US 12,287,816 B1
Reducing latency by processing parts of a language model query in parallel
Sayan Dev Pathak, Kirkland, WA (US); Osama Abuelsorour, Menlo Park, CA (US); Christopher Hakan Basoglu, Everett, WA (US); Harini Kesavamoorthy, Bellevue, WA (US); Girish Milind Mahajan, Redmond, WA (US); Salman Mohammad Quazi, Mountain View, CA (US); and Valeriy Viktorovich Kirshin, Kirkland, WA (US)
Assigned to Microsoft Technology Licensing, LLC, Redmond, WA (US)
Filed by Microsoft Technology Licensing, LLC, Redmond, WA (US)
Filed on Oct. 31, 2023, as Appl. No. 18/385,408.

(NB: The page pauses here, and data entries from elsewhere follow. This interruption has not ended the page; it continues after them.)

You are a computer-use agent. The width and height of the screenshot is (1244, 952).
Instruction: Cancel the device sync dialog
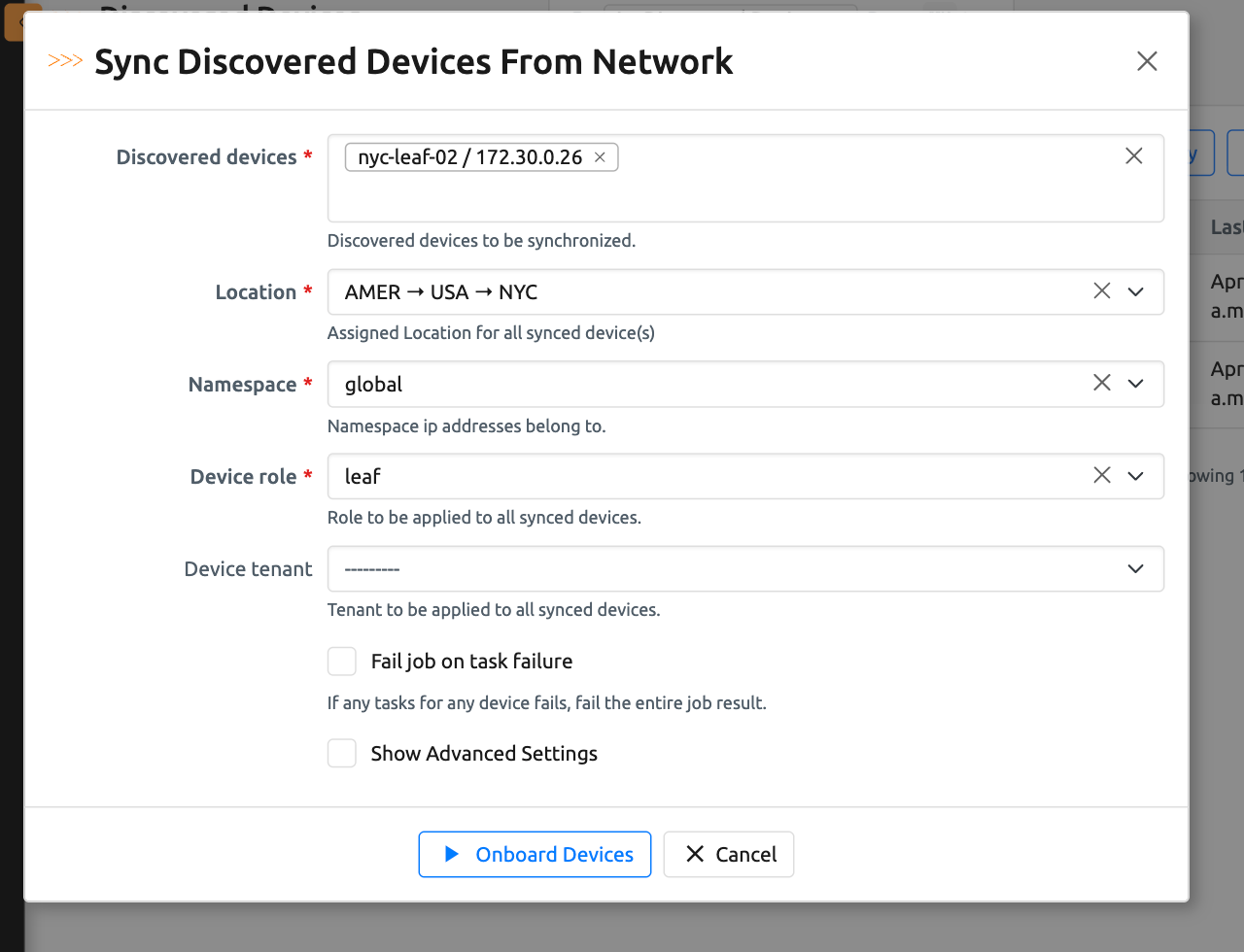click(x=729, y=855)
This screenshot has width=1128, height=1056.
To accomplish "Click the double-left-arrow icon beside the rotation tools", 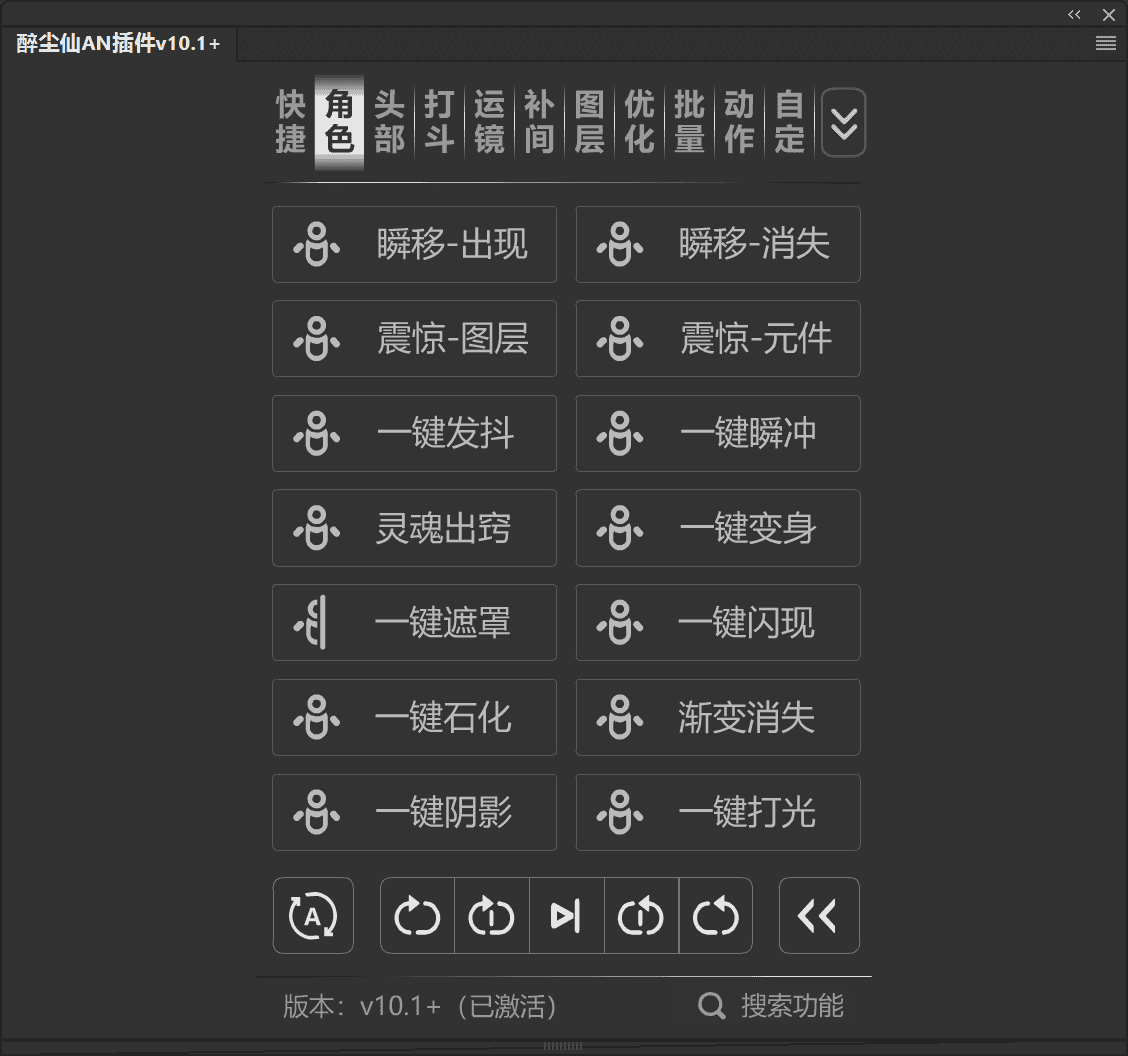I will click(x=819, y=915).
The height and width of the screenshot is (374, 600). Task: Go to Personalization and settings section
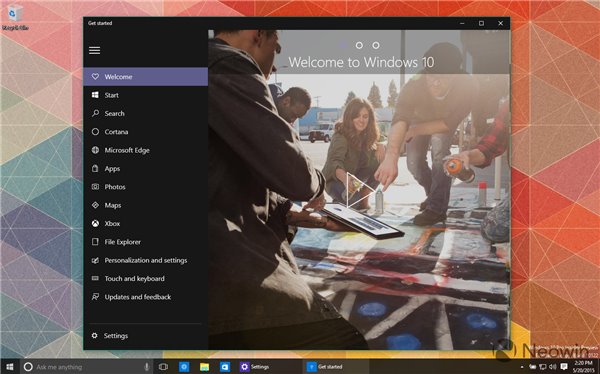point(146,260)
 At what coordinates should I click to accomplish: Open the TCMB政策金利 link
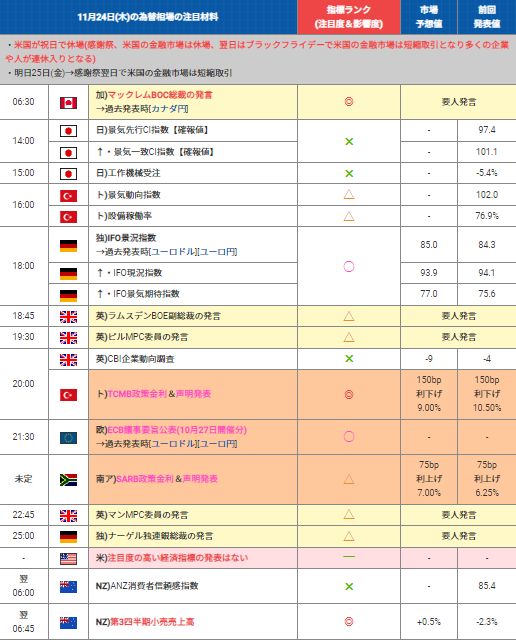pos(137,394)
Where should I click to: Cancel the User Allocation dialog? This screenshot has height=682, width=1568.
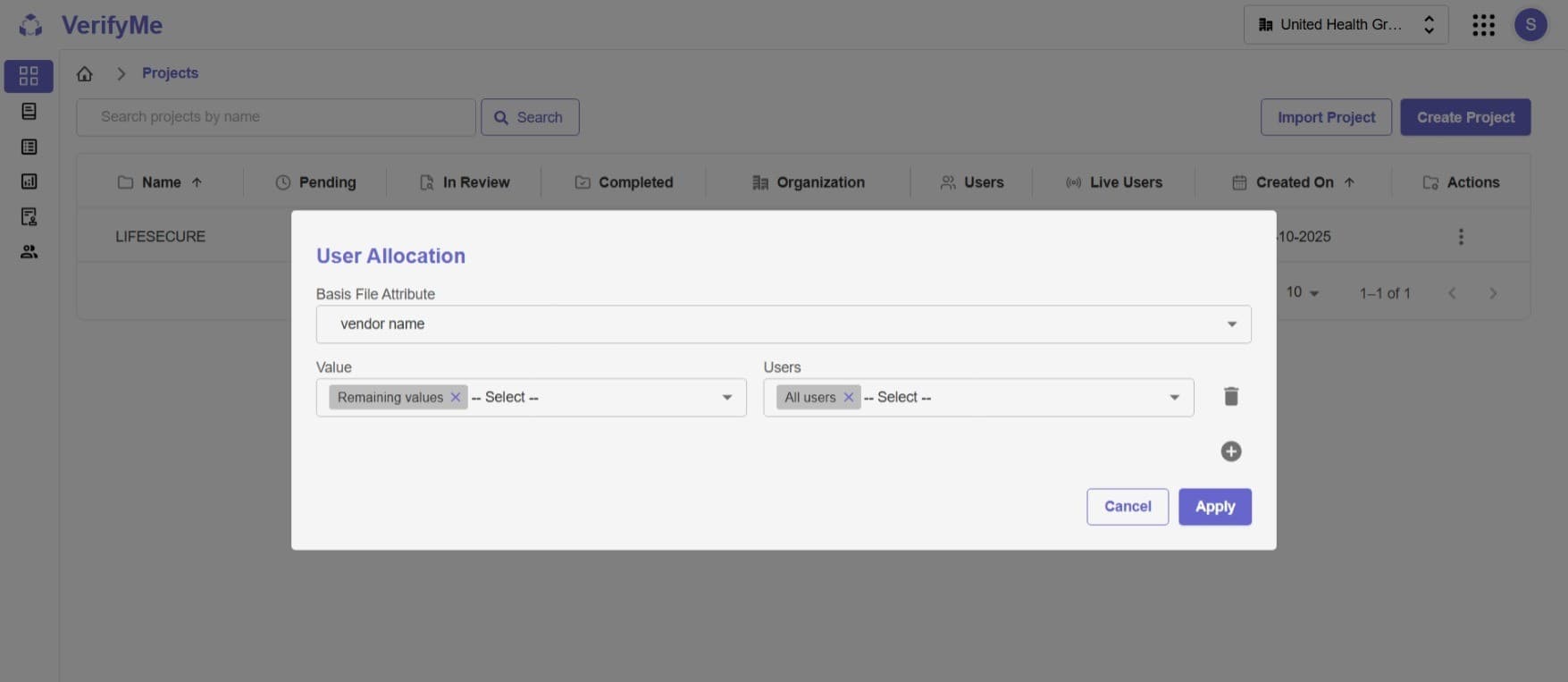(x=1127, y=507)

Int. Cl. G06F 16/33 (2019.01); G06F 16/332 (2019.01); G06F 16/3329 (2025.01); G06F 16/334 (2025.01)
CPC G06F 16/3329 (2019.01) [G06F 16/3344 (2019.01)] 20 Claims
OG exemplary drawing
 
1. A method for processing a query using a machine-trained language model, comprising:
receiving an original query;
generating component queries based on the original query, the component queries having a same common part, and the component queries having different respective instance-specific parts;
distributing the component queries to respective processor instances, the processor instances being instances of one or more processors, each processor instance executing an instance of the machine-trained language model,
the processor instances generating respective component-query responses in parallel based on the plural component queries, and based on intermediate results previously generated by the machine-trained language model and stored in a cache memory, the previously generated intermediate results including key-value information used in performing an attention operation in the machine-trained language model;
receiving the component-query responses;
generating a final response based on the component-query responses; and
generating output information based on the final response.